### What the task requires
Reproduce the data word for word, from the line containing "Image resolution: width=399, height=866." through the line containing "ABOUT | (173, 64)".

### Exercise data

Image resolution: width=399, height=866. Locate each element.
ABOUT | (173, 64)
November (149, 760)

---

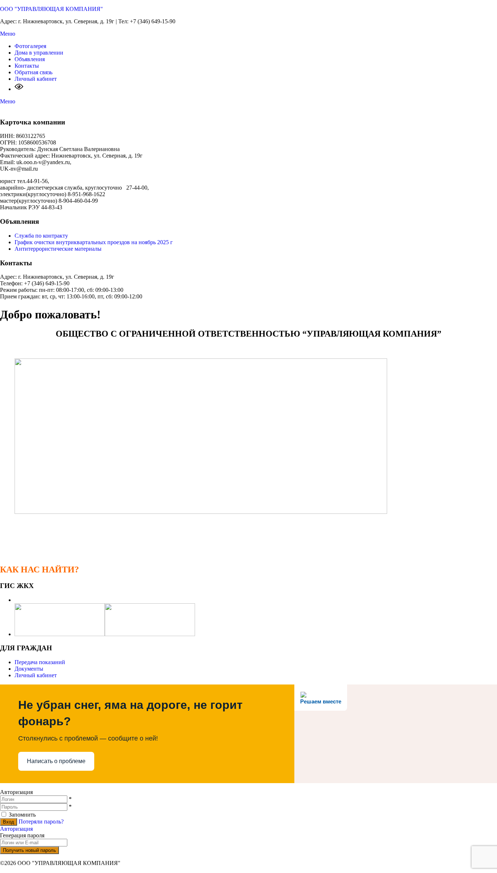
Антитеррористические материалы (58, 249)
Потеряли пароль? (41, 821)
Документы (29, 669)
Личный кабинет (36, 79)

### Complete output
Image resolution: width=399, height=866. Locate each element.
ABOUT | (173, 64)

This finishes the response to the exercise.